INSTRUCTIONS FOR THE TASK: Keep to one stretch of the data below, the lines from the one with "This screenshot has width=552, height=360." up to and including the one with "Viewport: 329px width, 439px height.", and return that stretch exactly.

(Data excerpts)
§ §
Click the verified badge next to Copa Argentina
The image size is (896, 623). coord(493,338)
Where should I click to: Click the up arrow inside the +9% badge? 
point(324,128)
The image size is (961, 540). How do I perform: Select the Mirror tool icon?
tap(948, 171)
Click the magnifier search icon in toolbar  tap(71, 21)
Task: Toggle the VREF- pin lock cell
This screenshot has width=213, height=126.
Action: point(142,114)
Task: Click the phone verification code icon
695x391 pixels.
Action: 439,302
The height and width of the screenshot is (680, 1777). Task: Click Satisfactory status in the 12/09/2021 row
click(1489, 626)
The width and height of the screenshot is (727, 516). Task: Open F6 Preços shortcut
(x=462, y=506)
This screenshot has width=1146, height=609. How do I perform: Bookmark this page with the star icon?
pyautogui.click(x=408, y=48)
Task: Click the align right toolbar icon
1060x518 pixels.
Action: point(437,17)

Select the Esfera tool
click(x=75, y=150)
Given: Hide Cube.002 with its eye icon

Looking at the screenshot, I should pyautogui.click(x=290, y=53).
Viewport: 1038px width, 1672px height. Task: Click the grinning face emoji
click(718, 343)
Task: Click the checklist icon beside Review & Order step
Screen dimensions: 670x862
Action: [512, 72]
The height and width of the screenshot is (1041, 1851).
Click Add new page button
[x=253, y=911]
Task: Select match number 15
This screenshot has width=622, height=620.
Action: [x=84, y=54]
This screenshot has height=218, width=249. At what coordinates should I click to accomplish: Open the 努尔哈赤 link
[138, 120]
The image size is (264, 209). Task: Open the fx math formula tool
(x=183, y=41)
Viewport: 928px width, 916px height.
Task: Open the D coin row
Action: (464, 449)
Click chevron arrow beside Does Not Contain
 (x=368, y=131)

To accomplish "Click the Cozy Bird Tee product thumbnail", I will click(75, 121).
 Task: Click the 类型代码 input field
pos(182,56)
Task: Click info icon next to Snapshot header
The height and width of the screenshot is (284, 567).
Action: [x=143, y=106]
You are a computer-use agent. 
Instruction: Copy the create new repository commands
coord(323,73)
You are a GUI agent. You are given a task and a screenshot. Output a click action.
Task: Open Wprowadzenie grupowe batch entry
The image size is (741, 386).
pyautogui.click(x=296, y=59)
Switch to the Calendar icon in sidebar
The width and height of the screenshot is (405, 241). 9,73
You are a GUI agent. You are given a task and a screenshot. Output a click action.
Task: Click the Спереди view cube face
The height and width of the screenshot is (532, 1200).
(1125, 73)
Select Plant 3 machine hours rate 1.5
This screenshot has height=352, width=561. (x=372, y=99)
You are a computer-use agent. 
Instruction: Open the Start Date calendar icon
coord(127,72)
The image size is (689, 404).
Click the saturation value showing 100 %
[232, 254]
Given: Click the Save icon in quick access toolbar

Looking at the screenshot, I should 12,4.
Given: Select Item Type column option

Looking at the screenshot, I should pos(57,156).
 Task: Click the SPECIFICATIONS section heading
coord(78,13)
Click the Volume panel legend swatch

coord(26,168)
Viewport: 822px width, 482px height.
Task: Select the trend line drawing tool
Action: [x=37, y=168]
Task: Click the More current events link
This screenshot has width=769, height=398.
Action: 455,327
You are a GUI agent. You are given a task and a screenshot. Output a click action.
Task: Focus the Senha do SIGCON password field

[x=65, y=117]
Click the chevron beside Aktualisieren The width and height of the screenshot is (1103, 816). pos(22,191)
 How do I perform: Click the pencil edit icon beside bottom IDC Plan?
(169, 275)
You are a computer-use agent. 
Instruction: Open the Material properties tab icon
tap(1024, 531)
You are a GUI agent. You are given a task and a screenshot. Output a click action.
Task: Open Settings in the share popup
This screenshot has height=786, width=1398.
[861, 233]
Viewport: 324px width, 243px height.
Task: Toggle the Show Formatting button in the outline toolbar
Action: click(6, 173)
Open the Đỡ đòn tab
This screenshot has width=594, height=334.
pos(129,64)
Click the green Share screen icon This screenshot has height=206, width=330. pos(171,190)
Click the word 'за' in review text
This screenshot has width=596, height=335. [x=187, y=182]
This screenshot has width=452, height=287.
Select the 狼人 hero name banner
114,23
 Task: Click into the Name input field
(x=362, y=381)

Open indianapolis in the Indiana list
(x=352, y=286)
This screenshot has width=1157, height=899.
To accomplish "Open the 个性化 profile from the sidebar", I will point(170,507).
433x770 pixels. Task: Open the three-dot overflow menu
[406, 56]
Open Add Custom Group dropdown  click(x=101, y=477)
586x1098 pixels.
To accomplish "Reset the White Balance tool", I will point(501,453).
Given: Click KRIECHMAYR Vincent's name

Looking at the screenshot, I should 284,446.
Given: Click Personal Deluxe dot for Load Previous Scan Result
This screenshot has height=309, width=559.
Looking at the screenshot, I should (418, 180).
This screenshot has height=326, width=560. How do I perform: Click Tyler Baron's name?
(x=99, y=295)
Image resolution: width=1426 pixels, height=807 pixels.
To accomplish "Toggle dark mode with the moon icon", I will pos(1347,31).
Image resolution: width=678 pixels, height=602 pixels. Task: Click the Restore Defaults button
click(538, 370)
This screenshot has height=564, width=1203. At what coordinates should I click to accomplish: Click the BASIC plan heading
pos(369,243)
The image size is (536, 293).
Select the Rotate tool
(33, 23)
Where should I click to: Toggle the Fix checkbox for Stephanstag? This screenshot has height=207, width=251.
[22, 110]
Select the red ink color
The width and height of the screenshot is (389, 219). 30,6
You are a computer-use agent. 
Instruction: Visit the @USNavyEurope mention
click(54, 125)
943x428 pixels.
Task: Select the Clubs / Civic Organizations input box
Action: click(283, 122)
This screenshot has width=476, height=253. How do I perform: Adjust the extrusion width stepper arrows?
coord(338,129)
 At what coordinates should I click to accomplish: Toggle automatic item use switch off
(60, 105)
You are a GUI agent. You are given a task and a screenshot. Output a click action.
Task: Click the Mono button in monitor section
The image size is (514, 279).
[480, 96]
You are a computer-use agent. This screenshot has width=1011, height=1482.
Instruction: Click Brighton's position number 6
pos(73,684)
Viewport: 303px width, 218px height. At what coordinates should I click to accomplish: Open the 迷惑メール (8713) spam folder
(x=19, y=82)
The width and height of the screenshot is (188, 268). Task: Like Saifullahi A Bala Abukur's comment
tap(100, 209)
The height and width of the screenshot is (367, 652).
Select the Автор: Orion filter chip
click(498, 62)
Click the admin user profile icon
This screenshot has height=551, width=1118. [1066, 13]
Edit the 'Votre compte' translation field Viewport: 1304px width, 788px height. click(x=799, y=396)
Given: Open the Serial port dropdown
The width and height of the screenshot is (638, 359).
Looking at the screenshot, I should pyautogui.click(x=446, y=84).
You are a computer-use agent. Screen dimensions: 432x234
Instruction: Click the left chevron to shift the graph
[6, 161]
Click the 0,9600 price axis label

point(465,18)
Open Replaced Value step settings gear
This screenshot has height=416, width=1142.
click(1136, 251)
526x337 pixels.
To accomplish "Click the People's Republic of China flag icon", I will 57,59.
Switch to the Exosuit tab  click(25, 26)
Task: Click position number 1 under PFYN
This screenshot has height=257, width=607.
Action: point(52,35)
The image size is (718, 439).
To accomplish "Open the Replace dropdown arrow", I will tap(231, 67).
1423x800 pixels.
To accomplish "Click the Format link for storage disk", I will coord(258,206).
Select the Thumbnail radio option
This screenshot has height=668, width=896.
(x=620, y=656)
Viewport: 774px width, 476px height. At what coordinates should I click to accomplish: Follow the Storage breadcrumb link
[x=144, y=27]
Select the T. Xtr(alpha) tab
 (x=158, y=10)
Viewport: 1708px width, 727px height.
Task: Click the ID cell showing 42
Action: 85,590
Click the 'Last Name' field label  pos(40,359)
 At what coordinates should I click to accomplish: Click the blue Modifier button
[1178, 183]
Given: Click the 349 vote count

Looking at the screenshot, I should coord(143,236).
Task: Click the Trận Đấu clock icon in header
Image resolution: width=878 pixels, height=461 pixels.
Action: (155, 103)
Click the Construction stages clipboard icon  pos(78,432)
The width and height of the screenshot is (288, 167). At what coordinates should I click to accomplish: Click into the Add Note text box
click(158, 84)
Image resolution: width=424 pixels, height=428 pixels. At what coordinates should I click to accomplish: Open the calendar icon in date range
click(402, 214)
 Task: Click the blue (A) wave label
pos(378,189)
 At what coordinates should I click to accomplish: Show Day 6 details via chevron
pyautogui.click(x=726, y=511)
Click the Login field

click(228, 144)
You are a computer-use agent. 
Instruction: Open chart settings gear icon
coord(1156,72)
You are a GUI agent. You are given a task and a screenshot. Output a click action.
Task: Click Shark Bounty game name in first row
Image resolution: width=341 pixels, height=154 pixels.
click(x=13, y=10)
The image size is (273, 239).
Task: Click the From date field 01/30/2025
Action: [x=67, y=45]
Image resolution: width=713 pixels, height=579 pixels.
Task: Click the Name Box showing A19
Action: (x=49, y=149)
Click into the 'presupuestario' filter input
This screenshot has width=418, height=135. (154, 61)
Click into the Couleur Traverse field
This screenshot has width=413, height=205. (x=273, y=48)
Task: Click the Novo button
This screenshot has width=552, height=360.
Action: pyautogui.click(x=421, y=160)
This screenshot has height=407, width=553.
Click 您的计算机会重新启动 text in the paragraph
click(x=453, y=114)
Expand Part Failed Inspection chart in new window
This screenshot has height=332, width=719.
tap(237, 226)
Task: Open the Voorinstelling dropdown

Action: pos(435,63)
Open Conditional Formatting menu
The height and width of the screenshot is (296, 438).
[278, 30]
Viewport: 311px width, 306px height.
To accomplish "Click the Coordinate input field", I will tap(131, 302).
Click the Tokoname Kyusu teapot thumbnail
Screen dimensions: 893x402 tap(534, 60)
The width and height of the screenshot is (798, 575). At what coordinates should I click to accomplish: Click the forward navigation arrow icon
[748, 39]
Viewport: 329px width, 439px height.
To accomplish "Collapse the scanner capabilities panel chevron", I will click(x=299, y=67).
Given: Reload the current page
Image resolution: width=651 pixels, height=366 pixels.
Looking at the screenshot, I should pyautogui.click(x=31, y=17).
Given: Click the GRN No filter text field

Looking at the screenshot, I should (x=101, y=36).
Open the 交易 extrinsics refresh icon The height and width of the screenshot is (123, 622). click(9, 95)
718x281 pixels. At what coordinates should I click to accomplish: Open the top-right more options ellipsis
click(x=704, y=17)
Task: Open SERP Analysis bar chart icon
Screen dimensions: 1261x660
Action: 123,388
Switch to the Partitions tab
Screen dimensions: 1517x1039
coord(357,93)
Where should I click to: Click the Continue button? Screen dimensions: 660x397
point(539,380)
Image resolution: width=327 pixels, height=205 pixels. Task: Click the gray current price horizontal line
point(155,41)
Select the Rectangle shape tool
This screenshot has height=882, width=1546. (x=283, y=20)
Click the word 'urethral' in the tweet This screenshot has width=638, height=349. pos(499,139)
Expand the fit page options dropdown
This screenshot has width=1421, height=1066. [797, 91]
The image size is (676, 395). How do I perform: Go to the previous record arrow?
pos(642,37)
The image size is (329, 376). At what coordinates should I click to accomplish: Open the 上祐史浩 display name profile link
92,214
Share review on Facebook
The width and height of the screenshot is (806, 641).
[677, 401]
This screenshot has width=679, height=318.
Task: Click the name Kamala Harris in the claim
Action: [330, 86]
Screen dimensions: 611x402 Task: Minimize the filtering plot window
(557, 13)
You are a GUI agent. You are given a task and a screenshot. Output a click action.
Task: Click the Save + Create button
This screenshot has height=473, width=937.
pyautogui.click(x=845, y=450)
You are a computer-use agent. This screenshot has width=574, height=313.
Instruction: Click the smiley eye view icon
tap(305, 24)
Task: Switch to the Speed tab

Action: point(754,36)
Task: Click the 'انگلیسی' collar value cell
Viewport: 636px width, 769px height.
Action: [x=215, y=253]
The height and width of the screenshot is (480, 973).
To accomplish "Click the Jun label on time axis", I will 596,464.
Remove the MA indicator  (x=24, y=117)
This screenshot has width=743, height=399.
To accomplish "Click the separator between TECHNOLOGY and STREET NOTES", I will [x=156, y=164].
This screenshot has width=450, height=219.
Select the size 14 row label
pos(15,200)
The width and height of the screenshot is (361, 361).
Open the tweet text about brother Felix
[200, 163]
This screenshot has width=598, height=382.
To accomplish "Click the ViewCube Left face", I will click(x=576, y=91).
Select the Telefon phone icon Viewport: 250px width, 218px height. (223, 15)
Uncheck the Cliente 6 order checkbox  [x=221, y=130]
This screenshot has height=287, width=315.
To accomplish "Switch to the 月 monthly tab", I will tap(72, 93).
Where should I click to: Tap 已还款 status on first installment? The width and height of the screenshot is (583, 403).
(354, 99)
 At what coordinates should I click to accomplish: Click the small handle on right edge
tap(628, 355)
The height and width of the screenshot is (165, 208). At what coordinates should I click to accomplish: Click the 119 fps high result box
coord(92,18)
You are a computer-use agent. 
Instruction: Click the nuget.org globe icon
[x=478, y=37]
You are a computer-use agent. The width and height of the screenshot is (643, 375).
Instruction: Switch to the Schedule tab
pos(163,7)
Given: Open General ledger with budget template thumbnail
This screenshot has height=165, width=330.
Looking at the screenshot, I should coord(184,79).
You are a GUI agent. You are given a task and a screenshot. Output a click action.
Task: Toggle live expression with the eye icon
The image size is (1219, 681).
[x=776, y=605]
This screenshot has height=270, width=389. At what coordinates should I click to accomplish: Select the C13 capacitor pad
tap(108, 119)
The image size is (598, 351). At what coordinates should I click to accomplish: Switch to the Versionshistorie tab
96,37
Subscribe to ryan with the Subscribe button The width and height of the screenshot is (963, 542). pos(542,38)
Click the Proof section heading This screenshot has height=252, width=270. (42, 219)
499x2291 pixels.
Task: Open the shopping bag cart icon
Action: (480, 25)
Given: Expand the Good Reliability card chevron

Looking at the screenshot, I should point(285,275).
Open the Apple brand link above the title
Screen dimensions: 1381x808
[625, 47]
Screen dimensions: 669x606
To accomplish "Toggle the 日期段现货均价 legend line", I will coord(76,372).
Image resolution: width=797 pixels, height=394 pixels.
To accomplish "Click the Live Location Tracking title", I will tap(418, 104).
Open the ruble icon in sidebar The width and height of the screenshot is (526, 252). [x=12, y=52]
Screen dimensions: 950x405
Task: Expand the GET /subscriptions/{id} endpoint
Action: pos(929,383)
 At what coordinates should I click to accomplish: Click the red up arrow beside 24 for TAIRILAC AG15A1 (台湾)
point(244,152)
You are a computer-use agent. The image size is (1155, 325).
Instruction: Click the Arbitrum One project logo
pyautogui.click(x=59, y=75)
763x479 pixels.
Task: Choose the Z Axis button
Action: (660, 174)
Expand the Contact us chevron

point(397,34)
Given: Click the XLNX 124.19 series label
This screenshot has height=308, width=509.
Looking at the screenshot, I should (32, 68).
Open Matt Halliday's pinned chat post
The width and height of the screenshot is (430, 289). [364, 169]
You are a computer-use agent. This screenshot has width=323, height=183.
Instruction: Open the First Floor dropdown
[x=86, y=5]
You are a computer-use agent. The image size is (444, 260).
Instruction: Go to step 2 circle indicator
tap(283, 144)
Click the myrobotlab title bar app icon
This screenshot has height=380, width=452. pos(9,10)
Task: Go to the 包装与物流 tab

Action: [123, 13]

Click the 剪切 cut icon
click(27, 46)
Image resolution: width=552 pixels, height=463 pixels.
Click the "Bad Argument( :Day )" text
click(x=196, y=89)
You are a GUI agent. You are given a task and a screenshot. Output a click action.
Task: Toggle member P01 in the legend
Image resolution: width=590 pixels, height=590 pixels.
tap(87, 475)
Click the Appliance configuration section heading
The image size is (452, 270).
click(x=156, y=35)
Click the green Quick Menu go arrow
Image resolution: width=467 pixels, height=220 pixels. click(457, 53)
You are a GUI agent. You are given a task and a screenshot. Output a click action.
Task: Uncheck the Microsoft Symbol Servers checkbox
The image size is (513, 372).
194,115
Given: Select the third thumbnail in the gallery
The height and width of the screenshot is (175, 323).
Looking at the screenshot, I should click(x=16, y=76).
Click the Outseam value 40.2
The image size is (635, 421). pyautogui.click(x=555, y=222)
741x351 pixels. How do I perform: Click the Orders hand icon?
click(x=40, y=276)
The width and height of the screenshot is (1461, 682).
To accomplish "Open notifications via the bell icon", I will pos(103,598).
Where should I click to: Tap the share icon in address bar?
§ §
ANSWER BOX:
This screenshot has width=552, height=360.
Action: pyautogui.click(x=421, y=160)
This screenshot has height=407, width=553.
Click 您的计算机会重新启动 text in the paragraph
click(x=453, y=114)
Expand Part Failed Inspection chart in new window
This screenshot has height=332, width=719.
tap(237, 226)
Task: Open the Voorinstelling dropdown

Action: pos(435,63)
Open Conditional Formatting menu
The height and width of the screenshot is (296, 438).
[278, 30]
Viewport: 311px width, 306px height.
To accomplish "Click the Coordinate input field", I will tap(131, 302).
Click the Tokoname Kyusu teapot thumbnail
Screen dimensions: 893x402 tap(534, 60)
The width and height of the screenshot is (798, 575). At what coordinates should I click to accomplish: Click the forward navigation arrow icon
[748, 39]
Viewport: 329px width, 439px height.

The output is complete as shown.